我對散落在野地里、溝渠邊、河灘上的一些野花野草,有了探究的興趣。外公見我好問,以后又教我識得了一些眼前常見的花草。比如菖蒲、艾蓬、脫力草、蒲公英、益母草,還有開著小紅花的酢漿草、名字有點好玩的鵝不食草。河灘上有一種植物,結出來的籽,小孩子常采摘下來當木珠子玩,原來這就是被現代人都認為好處多多的薏米,等等。外公說不要小看這些野草野花啊,雖說長得賴賤,常常讓走路人腳底踏來踏去,但它們大多是藥草,各有各的用場啊。外公又說,這就跟人一樣,看看周圍那些平平常常的木匠、鐵匠、篾匠、鞋匠,還有箍桶的,補碗的,修傘的,彈棉花的,他們都各有各的本事呢。

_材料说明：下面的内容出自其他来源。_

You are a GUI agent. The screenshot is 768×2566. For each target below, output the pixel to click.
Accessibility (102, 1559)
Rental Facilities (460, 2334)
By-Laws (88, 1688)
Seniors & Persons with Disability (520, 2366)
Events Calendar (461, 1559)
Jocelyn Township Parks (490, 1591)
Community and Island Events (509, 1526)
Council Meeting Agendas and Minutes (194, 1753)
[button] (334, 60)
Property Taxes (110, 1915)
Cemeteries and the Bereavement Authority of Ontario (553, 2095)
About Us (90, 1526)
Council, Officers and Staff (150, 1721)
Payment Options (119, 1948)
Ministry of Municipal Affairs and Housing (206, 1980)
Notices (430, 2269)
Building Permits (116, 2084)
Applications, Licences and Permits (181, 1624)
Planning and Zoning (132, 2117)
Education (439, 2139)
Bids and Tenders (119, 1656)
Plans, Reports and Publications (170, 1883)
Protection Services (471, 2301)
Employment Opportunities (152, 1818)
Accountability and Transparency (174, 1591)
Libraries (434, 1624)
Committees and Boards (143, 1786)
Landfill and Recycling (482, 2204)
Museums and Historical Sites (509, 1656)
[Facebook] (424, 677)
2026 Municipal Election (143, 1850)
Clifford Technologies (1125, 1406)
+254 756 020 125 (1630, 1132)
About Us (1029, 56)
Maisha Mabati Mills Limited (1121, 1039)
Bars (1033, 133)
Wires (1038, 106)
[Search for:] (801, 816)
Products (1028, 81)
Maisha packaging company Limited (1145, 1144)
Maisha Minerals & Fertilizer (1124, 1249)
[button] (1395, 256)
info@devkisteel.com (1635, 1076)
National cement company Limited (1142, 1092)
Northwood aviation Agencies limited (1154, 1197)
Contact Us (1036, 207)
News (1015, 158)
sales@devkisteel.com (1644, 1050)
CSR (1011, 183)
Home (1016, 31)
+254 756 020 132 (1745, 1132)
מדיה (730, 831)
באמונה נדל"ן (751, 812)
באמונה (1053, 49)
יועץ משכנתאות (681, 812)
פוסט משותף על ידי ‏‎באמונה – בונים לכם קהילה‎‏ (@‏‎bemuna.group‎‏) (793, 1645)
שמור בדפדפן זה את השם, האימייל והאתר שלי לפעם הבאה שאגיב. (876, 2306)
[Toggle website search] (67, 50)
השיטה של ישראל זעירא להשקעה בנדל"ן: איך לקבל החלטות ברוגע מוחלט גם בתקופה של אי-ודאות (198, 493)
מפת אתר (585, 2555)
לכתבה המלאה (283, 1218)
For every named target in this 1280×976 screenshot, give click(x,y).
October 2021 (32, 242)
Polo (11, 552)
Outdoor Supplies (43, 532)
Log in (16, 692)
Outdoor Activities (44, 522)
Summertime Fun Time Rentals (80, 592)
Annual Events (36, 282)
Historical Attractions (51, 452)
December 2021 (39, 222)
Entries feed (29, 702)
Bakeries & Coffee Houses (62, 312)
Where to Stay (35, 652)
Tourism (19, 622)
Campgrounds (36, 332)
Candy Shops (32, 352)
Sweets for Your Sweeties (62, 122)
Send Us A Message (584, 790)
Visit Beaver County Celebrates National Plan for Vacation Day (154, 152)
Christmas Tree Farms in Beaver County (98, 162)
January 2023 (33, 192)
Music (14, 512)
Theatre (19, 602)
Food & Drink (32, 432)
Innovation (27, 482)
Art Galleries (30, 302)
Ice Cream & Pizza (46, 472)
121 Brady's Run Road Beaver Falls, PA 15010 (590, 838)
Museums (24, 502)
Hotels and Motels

終于有一回,我見識到了一種藥草的本事。我們村上有個兇婆婆,經常虐待童養媳出身的兒媳。有一天午后這位兒媳手里攜著一把鋤頭,慢吞吞來到我家天井里,見到外公剛叫了一聲老先生,就抹起了眼淚。她向外公訴苦,說她昨天不知被什么蟲叮咬了,腳背腫起一大塊,上午從公社田里剛剛收工到家,她的婆婆不讓她歇一歇,還要她接著去自家田里除草,除完草腳痛得路也走不動了。……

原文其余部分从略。